*** Extracted data ***

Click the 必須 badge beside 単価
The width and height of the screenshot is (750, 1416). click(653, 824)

*** End of Extracted data ***
*** Extracted data ***

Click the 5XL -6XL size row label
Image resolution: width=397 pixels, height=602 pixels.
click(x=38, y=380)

*** End of Extracted data ***
*** Extracted data ***

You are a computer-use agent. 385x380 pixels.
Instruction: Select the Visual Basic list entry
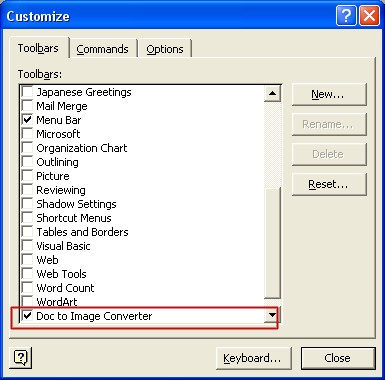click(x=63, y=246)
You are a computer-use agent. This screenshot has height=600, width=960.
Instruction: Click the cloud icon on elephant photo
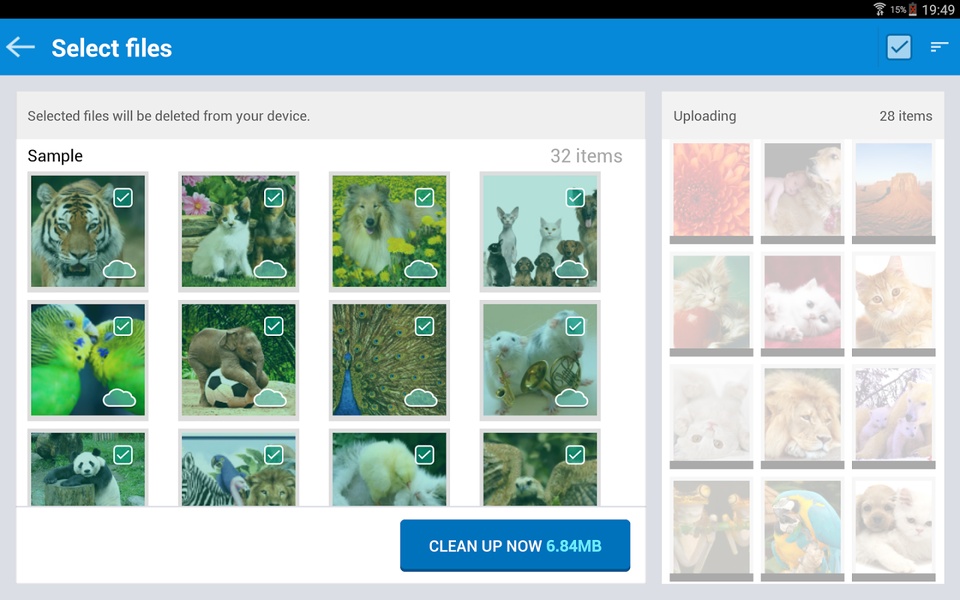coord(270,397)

*** End of Extracted data ***

** Instructions to follow **
Identify every line above with the string "computer" in it. Copy those lines.

** Written reply **
You are a computer-use agent. 385x380 pixels.
You are a computer-use agent. This screenshot has height=600, width=960.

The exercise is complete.